§ **WHAT THE TASK ASKS**
Beneath this instruction is a block of data; output from it exactly the lines that run from the one containing "Task: Click the Facebook logo in header" through the one containing "Select the 'đi", inclusive.

_ _ _

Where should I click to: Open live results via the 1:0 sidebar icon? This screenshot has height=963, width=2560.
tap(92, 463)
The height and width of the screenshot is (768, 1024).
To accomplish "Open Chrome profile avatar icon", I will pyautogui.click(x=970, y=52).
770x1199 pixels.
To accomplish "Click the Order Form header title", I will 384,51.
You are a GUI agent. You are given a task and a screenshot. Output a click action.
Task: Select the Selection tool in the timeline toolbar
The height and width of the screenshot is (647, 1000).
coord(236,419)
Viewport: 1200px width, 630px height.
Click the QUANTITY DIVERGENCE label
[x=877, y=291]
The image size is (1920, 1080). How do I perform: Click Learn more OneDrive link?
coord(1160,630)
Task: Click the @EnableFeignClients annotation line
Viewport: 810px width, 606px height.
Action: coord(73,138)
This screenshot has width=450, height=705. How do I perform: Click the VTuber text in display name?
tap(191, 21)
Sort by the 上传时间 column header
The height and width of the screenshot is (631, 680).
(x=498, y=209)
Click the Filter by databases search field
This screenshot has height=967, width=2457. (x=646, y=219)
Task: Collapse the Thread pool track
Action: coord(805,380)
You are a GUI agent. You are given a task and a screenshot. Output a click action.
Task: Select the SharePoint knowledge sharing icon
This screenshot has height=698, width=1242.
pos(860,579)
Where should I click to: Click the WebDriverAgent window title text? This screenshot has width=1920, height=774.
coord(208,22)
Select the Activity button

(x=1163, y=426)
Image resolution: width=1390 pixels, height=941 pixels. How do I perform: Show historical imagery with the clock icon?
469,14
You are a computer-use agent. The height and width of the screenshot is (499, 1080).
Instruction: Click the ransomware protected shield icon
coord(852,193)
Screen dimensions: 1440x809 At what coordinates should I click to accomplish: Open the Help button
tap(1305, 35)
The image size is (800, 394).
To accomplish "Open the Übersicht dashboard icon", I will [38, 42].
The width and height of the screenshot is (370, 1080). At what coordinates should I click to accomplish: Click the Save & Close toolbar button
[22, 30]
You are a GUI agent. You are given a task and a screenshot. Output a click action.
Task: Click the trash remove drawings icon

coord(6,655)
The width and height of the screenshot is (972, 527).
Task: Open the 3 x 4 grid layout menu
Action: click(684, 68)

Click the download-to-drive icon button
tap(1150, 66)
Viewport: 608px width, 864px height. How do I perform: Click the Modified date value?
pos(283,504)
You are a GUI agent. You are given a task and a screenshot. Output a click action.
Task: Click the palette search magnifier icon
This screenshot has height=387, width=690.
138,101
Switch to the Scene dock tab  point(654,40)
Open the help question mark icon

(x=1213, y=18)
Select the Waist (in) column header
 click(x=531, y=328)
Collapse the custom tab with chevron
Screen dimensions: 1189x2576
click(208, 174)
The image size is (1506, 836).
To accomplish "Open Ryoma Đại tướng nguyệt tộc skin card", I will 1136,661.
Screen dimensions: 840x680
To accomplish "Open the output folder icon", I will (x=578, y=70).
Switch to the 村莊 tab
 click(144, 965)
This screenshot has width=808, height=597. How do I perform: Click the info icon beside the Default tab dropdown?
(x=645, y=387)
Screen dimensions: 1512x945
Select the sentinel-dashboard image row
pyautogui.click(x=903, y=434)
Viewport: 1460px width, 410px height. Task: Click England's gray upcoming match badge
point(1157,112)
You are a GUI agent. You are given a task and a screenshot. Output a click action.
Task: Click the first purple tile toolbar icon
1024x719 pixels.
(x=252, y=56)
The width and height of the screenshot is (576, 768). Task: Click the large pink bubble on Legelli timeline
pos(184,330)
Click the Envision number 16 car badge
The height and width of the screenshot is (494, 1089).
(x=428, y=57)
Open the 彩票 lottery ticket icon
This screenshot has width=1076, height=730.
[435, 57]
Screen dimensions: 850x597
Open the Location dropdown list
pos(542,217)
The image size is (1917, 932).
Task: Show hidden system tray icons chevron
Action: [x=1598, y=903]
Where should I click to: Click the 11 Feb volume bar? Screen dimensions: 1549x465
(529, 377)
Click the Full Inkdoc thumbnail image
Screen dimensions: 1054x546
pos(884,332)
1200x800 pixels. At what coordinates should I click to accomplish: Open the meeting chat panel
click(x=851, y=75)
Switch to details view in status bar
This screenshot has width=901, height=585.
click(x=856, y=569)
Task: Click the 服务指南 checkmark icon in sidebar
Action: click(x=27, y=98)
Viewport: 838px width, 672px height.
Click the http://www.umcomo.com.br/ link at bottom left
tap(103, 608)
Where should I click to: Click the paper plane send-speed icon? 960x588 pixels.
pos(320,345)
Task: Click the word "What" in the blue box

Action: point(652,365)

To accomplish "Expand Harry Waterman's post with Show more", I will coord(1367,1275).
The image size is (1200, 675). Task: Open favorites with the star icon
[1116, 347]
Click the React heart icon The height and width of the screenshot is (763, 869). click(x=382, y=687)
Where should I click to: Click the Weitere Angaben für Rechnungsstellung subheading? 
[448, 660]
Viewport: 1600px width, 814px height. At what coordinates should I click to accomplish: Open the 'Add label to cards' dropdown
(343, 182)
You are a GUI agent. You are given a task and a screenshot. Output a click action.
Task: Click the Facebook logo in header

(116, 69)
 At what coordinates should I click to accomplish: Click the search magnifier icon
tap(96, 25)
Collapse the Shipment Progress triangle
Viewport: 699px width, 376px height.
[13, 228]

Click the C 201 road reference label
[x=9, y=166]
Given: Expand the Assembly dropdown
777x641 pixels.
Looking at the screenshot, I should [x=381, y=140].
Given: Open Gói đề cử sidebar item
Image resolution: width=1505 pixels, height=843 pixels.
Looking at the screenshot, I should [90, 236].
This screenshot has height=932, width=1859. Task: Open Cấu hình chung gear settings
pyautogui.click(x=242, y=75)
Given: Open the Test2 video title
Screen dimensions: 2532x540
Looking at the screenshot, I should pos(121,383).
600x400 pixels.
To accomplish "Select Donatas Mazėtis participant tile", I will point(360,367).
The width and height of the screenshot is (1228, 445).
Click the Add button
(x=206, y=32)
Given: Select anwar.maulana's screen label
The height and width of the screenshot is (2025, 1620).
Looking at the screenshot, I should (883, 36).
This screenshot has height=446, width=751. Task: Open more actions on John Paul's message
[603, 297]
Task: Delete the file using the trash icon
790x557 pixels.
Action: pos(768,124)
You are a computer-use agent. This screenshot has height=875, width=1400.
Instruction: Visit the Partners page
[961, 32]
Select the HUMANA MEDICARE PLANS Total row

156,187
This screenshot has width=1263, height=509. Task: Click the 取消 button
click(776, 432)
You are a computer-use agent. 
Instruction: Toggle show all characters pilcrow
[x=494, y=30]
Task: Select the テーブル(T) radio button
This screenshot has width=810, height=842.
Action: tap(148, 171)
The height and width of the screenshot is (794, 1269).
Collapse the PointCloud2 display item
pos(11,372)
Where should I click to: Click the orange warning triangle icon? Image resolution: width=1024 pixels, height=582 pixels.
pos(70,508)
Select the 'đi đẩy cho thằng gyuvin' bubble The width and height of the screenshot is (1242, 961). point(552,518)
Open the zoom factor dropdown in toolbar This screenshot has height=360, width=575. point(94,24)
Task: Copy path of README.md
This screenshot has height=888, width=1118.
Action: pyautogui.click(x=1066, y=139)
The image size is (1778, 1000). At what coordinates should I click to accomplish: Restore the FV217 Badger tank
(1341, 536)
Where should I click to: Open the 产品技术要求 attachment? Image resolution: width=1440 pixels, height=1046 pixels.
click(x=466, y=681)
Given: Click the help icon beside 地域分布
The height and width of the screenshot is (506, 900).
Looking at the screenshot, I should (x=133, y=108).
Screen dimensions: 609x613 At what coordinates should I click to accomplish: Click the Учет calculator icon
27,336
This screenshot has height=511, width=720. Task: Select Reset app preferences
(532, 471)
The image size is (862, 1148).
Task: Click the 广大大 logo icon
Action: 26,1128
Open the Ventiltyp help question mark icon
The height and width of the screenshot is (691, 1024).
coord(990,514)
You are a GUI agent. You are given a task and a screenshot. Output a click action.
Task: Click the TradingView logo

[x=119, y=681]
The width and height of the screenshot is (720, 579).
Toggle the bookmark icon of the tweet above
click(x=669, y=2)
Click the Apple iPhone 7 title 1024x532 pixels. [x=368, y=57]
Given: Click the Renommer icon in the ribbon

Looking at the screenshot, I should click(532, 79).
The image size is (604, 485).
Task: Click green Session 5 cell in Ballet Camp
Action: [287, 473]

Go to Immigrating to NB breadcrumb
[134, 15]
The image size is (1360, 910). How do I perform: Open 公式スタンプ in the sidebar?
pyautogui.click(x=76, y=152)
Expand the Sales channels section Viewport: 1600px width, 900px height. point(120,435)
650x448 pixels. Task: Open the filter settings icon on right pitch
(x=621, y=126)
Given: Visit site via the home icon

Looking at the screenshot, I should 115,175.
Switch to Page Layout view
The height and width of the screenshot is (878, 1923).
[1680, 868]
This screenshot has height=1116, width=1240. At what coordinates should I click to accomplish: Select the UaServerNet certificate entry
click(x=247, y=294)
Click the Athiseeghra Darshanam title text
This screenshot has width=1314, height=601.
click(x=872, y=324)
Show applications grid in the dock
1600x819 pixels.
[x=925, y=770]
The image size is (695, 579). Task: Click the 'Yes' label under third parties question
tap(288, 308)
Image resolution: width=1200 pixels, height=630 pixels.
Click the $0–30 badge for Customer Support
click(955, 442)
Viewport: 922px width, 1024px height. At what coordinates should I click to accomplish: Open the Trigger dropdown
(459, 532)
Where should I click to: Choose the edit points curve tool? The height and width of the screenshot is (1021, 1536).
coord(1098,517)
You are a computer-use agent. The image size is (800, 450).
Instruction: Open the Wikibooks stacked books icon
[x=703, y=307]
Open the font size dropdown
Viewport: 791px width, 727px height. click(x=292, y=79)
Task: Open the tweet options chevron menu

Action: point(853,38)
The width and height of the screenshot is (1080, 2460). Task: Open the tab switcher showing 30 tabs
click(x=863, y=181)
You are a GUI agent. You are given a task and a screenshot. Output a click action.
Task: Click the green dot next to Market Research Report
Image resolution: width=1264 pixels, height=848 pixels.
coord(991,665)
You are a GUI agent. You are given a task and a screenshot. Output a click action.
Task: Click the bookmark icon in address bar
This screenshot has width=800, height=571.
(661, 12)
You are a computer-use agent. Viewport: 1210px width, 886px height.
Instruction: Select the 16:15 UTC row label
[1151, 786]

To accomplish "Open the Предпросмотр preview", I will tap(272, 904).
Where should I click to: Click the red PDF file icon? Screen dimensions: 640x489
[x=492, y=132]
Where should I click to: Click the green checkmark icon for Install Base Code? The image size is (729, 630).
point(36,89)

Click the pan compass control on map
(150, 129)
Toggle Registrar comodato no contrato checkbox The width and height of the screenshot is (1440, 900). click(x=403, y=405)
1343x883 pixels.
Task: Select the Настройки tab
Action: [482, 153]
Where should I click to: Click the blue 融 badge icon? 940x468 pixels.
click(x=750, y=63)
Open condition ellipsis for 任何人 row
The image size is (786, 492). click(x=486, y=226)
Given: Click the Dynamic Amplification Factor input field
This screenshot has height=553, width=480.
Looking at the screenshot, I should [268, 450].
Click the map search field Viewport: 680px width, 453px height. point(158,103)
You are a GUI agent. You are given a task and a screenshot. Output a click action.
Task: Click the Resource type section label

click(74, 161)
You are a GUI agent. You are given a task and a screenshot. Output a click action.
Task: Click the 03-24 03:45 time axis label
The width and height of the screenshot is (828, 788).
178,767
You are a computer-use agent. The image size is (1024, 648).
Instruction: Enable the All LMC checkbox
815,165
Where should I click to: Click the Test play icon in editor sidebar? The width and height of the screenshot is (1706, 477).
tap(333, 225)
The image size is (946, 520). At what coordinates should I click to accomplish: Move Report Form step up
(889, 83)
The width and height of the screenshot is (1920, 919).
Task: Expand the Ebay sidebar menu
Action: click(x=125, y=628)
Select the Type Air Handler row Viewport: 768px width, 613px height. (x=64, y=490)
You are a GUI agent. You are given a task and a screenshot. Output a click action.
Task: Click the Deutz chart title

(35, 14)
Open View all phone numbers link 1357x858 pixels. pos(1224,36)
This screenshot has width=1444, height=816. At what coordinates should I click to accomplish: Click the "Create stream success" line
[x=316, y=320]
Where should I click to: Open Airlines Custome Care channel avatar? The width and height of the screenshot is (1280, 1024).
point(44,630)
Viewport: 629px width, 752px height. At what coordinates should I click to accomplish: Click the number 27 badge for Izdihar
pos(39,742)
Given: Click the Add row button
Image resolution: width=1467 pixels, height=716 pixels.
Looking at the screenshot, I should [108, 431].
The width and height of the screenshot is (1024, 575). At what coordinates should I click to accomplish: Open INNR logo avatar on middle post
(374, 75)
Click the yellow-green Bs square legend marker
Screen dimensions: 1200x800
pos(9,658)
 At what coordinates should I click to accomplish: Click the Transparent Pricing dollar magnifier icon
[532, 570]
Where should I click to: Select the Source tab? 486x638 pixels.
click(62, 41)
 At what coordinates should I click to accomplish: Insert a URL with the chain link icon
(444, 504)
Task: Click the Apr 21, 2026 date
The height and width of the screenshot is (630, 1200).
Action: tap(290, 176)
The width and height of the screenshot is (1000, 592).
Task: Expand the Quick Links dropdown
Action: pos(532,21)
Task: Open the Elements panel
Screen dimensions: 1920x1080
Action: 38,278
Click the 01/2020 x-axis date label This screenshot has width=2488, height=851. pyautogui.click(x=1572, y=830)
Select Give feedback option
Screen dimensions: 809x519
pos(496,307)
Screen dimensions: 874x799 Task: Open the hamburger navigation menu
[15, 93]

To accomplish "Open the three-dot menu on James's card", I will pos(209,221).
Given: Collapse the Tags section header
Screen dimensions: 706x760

_ _ _

§ **ANSWER TO THIS PROBLEM**
Task: Click the Facebook logo in header

(116, 69)
 At what coordinates should I click to accomplish: Click the search magnifier icon
tap(96, 25)
Collapse the Shipment Progress triangle
Viewport: 699px width, 376px height.
[13, 228]

Click the C 201 road reference label
[x=9, y=166]
Given: Expand the Assembly dropdown
777x641 pixels.
Looking at the screenshot, I should [x=381, y=140].
Given: Open Gói đề cử sidebar item
Image resolution: width=1505 pixels, height=843 pixels.
Looking at the screenshot, I should [90, 236].
This screenshot has height=932, width=1859. Task: Open Cấu hình chung gear settings
pyautogui.click(x=242, y=75)
Given: Open the Test2 video title
Screen dimensions: 2532x540
Looking at the screenshot, I should pos(121,383).
600x400 pixels.
To accomplish "Select Donatas Mazėtis participant tile", I will point(360,367).
The width and height of the screenshot is (1228, 445).
Click the Add button
(x=206, y=32)
Given: Select anwar.maulana's screen label
The height and width of the screenshot is (2025, 1620).
Looking at the screenshot, I should (883, 36).
This screenshot has height=446, width=751. Task: Open more actions on John Paul's message
[603, 297]
Task: Delete the file using the trash icon
790x557 pixels.
Action: pos(768,124)
You are a computer-use agent. This screenshot has height=875, width=1400.
Instruction: Visit the Partners page
[961, 32]
Select the HUMANA MEDICARE PLANS Total row

156,187
This screenshot has width=1263, height=509. Task: Click the 取消 button
click(776, 432)
You are a computer-use agent. 
Instruction: Toggle show all characters pilcrow
[x=494, y=30]
Task: Select the テーブル(T) radio button
This screenshot has width=810, height=842.
Action: tap(148, 171)
The height and width of the screenshot is (794, 1269).
Collapse the PointCloud2 display item
pos(11,372)
Where should I click to: Click the orange warning triangle icon? Image resolution: width=1024 pixels, height=582 pixels.
pos(70,508)
Select the 'đi đẩy cho thằng gyuvin' bubble The width and height of the screenshot is (1242, 961). point(552,518)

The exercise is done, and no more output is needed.